BEGIN Records shown
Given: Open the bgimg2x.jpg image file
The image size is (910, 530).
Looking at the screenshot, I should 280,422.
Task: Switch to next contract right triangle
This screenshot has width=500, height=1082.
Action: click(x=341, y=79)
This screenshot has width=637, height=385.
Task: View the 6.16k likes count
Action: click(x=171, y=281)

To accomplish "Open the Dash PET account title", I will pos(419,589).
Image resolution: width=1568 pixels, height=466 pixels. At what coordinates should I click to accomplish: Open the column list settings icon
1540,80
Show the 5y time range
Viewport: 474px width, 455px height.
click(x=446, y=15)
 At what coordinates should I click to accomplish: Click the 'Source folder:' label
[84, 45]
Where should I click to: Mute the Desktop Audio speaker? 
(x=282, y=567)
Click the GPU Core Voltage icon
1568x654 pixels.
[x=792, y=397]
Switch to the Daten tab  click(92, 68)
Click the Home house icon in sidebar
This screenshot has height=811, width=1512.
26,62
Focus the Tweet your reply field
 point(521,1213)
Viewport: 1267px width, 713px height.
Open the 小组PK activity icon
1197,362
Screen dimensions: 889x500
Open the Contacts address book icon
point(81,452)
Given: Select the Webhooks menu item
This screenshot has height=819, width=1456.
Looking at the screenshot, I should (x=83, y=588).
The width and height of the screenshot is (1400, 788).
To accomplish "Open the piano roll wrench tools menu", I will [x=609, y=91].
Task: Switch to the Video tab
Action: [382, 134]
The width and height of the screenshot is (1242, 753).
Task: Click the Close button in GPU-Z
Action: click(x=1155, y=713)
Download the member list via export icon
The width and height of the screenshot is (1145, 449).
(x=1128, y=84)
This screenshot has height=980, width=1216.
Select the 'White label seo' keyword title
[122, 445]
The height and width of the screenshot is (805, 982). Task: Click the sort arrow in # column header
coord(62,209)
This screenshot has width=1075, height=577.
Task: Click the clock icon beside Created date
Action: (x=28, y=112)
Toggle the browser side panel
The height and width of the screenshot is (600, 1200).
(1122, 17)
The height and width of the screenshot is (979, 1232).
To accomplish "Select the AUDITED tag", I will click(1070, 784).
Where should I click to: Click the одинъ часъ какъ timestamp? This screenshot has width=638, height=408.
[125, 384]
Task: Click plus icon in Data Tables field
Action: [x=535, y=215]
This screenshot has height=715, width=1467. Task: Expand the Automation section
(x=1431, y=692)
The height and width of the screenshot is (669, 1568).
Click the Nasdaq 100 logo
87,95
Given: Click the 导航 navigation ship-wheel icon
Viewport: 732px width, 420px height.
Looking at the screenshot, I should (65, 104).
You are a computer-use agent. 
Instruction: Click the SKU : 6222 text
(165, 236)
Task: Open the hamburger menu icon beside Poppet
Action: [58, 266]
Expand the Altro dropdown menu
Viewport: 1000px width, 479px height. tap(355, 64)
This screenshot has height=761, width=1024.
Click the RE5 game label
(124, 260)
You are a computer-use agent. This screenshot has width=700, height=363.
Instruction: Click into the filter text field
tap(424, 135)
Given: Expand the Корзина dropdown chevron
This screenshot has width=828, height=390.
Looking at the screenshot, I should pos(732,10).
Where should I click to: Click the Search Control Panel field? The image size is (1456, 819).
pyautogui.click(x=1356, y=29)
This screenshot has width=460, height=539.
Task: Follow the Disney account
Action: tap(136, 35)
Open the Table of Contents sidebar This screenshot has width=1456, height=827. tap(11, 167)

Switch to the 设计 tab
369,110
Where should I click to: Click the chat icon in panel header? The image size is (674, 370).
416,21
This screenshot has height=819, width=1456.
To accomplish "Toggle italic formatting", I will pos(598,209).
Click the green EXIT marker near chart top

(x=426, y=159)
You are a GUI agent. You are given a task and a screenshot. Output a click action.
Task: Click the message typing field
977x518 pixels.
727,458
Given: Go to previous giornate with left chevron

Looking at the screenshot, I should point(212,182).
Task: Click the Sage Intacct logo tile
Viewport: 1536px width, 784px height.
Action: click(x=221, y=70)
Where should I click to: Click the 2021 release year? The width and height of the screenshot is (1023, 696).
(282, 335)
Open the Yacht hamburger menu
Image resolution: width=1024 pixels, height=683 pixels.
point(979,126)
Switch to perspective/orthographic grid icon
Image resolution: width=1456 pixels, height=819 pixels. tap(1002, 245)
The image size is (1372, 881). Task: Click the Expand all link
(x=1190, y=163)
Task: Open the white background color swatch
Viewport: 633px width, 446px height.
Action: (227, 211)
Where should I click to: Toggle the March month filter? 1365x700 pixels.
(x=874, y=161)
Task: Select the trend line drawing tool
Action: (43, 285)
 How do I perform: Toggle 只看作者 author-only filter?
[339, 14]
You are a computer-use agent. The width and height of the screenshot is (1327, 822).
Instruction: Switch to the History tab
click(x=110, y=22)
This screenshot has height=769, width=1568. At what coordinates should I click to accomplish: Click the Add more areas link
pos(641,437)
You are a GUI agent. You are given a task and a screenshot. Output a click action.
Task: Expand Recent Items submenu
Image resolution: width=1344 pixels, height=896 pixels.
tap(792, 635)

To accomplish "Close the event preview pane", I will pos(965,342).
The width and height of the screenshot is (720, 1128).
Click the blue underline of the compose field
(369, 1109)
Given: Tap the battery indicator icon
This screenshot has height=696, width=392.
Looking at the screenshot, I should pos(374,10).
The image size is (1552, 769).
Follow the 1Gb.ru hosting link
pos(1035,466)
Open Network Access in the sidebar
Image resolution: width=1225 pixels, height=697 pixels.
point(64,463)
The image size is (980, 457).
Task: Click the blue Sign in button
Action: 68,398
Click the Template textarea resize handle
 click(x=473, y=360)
END Records shown
What you should do =>
Copy the stretch of data from the line containing "Focus the Tweet your reply field" through the line containing "Looking at the screenshot, I should (x=83, y=588).", reproducing each line unchanged.

Completed task =>
Focus the Tweet your reply field
 point(521,1213)
Viewport: 1267px width, 713px height.
Open the 小组PK activity icon
1197,362
Screen dimensions: 889x500
Open the Contacts address book icon
point(81,452)
Given: Select the Webhooks menu item
This screenshot has height=819, width=1456.
Looking at the screenshot, I should (x=83, y=588).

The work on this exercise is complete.